The authors of the retrospective cohort study noted that while both the American College of Chest Physicians (ACCP) and the Joint Commission mandate inpatients can be assessed for VTE risk, there are no validated risk-stratification tools. So a team of researchers from Baystate Medical Center in Springfield, Mass., and Tufts University School of Medicine in Boston reviewed patients with a primary diagnosis of pneumonia, heart failure, chronic obstructive pulmonary disease (COPD), stroke, and urinary tract infection. Length of stay had to be greater than three days.
The authors reported the strongest risk factors were inherited thrombophilia (OR 4.00), length of stay equal to or greater than six days (OR 3.22), inflammatory bowel disease (OR 3.11), central venous catheter (OR 1.87), and cancer. But more research needs to be done to determine exactly what risk levels should trigger the use of prophylaxis, says lead author Michael Rothberg, MD, MPH, associate professor of medicine at Tufts and Baystate’s interim chief of the Division of General Medicine.
“I would hope people would use the model as a way to measure a patient’s risk,” says Dr. Rothberg, who also serves as Baystate’s director of scholarly activities in the Internal Medicine Training Program. “The problem is, we don’t know the threshold.”

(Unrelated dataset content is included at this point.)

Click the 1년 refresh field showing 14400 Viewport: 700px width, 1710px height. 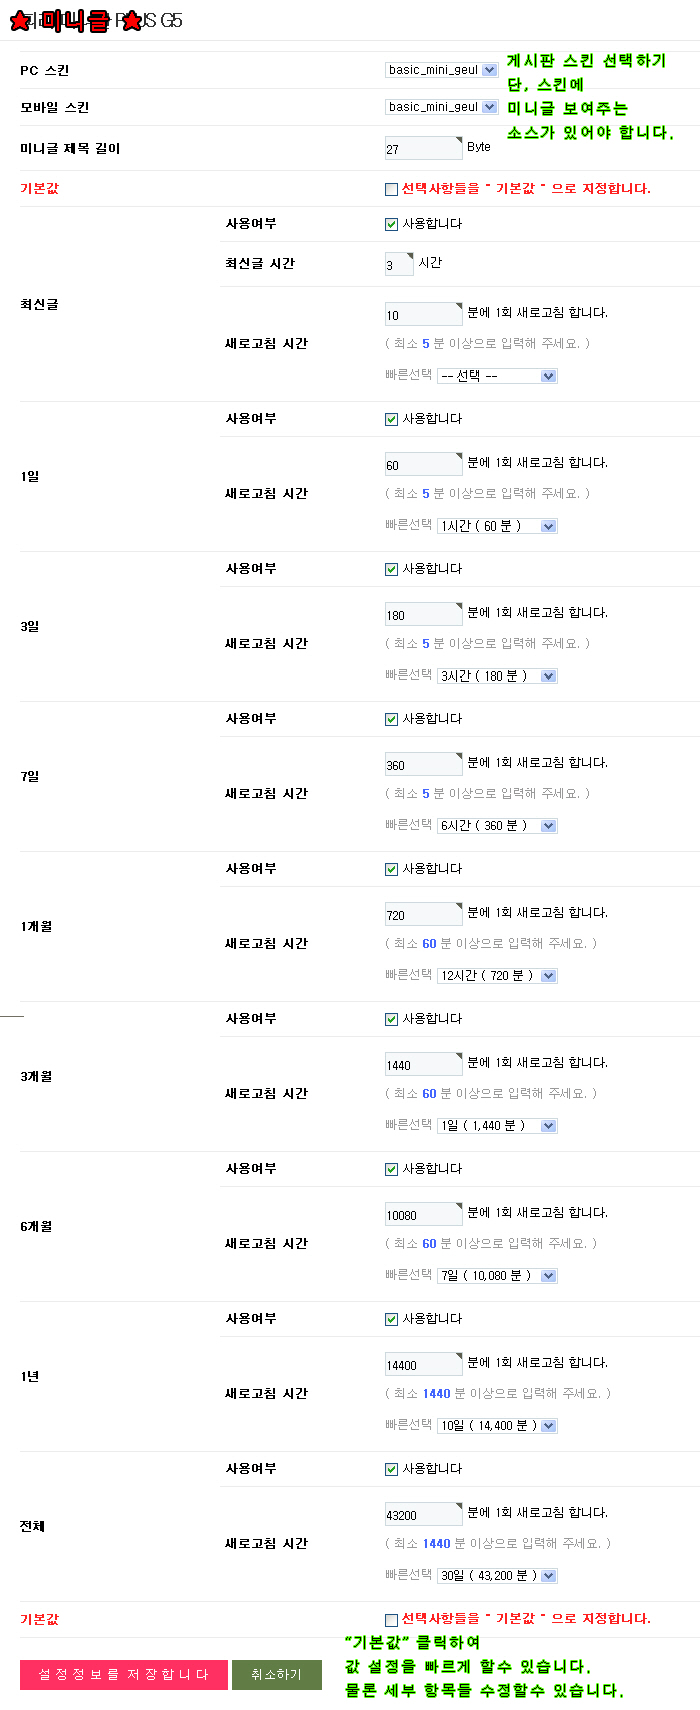(423, 1365)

Dr. Rothberg and his colleagues are currently preparing a grant application to take the next step in the research, which would be an attempt to define just what risk levels in patients should trigger pharmacological prophylaxis. While such treatments, including the use of heparin, have relatively low risks for patients, “the costs are real,” Dr. Rothberg says.
In the meantime, he says, the take-home message from his team’s preliminary work is that without accepted risk thresholds in place, physicians should determine prophylaxis use on a patient-by-patient basis.
“There’s a need for a more nuanced approach,” he says. “It’s a not a one-size-fits-all.”